Speer war doch der Verschwörung angeklagt, wurde aber freigesprochen. Mein Versehen birtte ich zu entschuldigen.

Keine Ahnung woher du die Informationen zu Speer hast. Aber auch dein Versehen ist nicht richtig. Albert Speer wurde für alle vier Punkte angeklagt und am 1. Oktober 1946 wegen Kriegsverbrechen und Verbrechen gegen die Menschlichkeit (Punkt 3 und 4) zu 20 Jahren Haft verurteilt. Er sass bis 1966 in Spandau im Gefängnis.
 
Zuletzt bearbeitet:
Stimmt, Ursi, danke für den Hinweis. Ich sollte es nach den Anstrengungen der heutigen Beiträge sein Bewenden sein lassen und morgen weitermachen.

Ich wollte aussagen, daß Speer mitangeklagt war, aber hinsichtlich der Verschwörung und des Verbrechens gegen den Frieden freigesprochen wurde. Hoffentlich liege ich jetzt richtig:

"Göring, Ribbentrop, Keitel, Kaltenbrunner, Rosenberg, Frank, Frick, Streicher, Sauckel, Jodl, Seyß-Inquart und Bormann (damals noch nicht tot aufgefunden, Adolina) wurden zum Tode durch den Strang verurteilt, Heß, Funk und Raeder zu lebenslänglichem Gefängnis, Schirach und Speer zu 20 Jahren, Neurath zu 15 Jahren und Dönitz zu 10 Jahren Gefängnis. Schacht, Papen und Fritzsche wurden (komplett, Adolina) freigesprochen." (v.d.Lippe, S. 522)
 
Zuletzt bearbeitet:
Und schnell noch zu thanepower Nr.118: Wiki......na,ja. Ich empfehle ein Völkerrechtslehrbuch, zumindest einen Grundriss wie Dr. Hermann Meyer Lindenberg, Völkerrecht, Kohlhammer, S. 209: "Im Gegensatz zu einer debellatio(völlige Unterwerfung) hebt die sog. bedingungslose Kapitulation ( schon garnicht die bloß militärische, Adolina) den Kriegszustand nicht auf, sondern erzeugt lediglich eine militärische Unterwerfungspflicht(vgl. die bedingungslose Kapitulation der der deutschen Streitkräfte in Reims v. 5. u.7.5.1945, die einzelnen alliierten Siegermächte erklärten die Beendigung des Kriegszustandes mit Deutschland erst mehrere Jahre nach der bedingungslosen Kapitulation durch gesonderte Proklamationen)"

Und in der Berliner Erklärung ging die Regierungsgewalt auf die Allierten über. Und das ist nach wie vor der entscheidende Punkt bei der Frage der Souveränität und der damit zusammenhängenden Möglichkeit, als Souverän die Jurisdiktion in Deutschland einzusetzen, sie zu legalisieren und zu legitimieren.
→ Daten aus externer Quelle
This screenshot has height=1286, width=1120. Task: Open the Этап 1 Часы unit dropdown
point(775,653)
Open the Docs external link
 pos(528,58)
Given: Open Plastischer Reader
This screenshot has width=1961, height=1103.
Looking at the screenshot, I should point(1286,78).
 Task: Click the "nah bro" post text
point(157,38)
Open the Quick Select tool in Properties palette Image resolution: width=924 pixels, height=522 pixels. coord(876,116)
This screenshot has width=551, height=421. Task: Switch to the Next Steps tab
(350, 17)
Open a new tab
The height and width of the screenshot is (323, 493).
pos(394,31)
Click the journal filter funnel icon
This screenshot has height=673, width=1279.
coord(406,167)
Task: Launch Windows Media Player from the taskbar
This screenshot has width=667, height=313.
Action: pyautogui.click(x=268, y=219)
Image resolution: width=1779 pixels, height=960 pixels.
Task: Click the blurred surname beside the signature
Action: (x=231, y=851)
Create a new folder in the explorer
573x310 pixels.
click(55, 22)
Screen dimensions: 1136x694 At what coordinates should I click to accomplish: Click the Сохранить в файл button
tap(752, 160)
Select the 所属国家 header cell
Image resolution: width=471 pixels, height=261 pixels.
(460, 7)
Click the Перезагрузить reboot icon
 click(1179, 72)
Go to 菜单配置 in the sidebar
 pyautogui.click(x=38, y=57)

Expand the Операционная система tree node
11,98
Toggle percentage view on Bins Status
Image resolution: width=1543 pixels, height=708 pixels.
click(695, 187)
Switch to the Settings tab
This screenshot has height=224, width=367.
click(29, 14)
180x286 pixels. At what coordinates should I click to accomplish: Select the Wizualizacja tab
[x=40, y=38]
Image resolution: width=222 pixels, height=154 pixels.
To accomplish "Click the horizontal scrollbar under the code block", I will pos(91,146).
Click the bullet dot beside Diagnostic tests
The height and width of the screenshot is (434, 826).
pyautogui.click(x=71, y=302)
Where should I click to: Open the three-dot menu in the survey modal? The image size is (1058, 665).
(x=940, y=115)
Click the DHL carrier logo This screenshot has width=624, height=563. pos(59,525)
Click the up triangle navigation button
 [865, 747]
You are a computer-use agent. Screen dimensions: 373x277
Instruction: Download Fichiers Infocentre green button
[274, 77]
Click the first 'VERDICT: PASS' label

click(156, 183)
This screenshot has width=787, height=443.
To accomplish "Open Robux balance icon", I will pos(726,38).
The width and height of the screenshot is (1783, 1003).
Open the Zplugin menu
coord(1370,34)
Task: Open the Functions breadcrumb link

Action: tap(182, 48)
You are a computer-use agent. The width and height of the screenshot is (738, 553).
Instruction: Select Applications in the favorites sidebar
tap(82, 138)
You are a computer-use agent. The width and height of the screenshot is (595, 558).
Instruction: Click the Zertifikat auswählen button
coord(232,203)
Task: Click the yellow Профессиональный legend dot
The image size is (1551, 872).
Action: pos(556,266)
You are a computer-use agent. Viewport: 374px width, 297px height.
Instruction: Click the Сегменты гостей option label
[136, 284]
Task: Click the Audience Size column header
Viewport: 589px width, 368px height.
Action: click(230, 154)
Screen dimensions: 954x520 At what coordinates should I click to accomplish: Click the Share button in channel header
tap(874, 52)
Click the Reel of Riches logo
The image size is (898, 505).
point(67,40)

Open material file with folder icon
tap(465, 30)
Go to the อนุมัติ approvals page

Und genau das konnten nach der bedingungslosen Kapitulation des entscheidenden Instruments zur Wahrung der Souveränität, das 3. Reich bzw. sein juristischer Nachfolger nicht leisten.

Und deswegen ist es ein von jeglicher Realität abgelöstes Verständnis der damaligen Situation, die Jurisdiktion durch deutsche Gerichte ins Gespräch zu bringen.

Und formulieren am 5. Juni 1945:
Die Regierungen des Vereinigten Königreichs, der Vereinigten Staaten von Amerika, der Union der Sozialistischen Sowjetrepubliken und die Provisorische Regierung der Französischen Republik übernehmen hiermit die oberste Regierungsgewalt in Deutschland, einschließlich aller Befugnisse der deutschen Regierung, des Oberkommandos der Wehrmacht und der Regierungen, Verwaltungen oder Behörden der Länder, Städte und Gemeinden. Die Übernahme zu den vorstehend genannten Zwecken der besagten Regierungsgewalt und Befugnisse bewirkt nicht die Annektierung Deutschlands.

Und deswegen ist folgende Formulierung nach wie vor völlig korrekt und thematisiert noch nicht mal ansatzweise irgendeine Rechtsnachfolge. War nie das Thema!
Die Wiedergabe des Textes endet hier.